La coordination entre ces trois approches est complexe, car chacune s’inscrit dans une temporalité différente : la question du développement doit être traitée sur le long terme, l’approche diplomatique est rapide, et les solutions militaires s’insèrent entre les deux.

 

Selon Jean-Marc Chataigner, pour permettre la mise en place de cette approchée articulée en trois branches, il est important d’investir massivement dans ces domaines d’autant plus que l’avenir de l’Europe dépend de la stabilité du Sahel et de l’Afrique. Ainsi au sommet de Bruxelles sur le Sahel en février dernier, le président de la République française Emmanuel Macron a soutenu cette approche et a souligné l’importance pour la communauté internationale d’agir et de déployer des moyens, bien que la solution africaine doive venir des dirigeants africains eux-mêmes afin d’intégrer les populations au processus de stabilisation. La résolution des conflits débute avec une prise de conscience des populations locales qui doivent se sentir concernées par cette résolution de conflits armés.

 

En Afrique, les Etats étant fragilisés, la situation géopolitique est fréquemment considérée sous son seul aspect sécuritaire.

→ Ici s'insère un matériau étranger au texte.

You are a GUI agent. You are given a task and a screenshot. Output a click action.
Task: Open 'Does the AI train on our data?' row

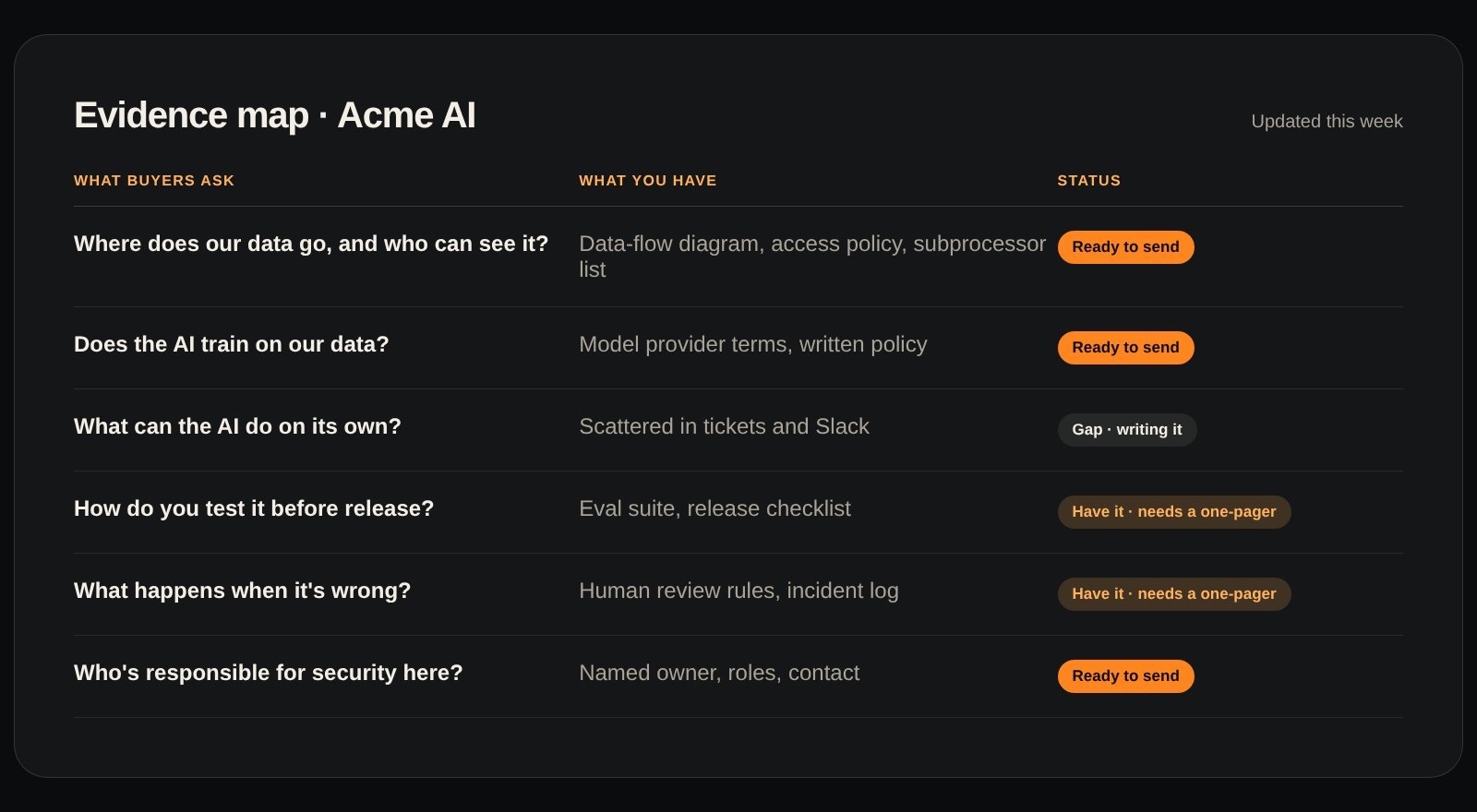(232, 344)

Mais la population exige en premier lieu une justice équitable et accessible, puis l’accès aux services de base : l’eau potable, l’école, les soins. L’Etat doit à la fois engager ses forces armées mais également renforcer ses services publics pour offrir un visage bienveillant et ainsi pouvoir instaurer un climat durable de paix.

 

 

A l’heure de clore ce compte-rendu, nous souhaitons remercier chaleureusement l’Association des Jeunes Internationalistes d’Assas et Tribunes Assas pour l’organisation de cette conférence ; nos remerciements vont aussi à Jean-Marc Chataigner et au Dr Sékou Koureissy Condé, pour leurs exposés didactiques et précis, reflets d’une rare expérience diplomatique.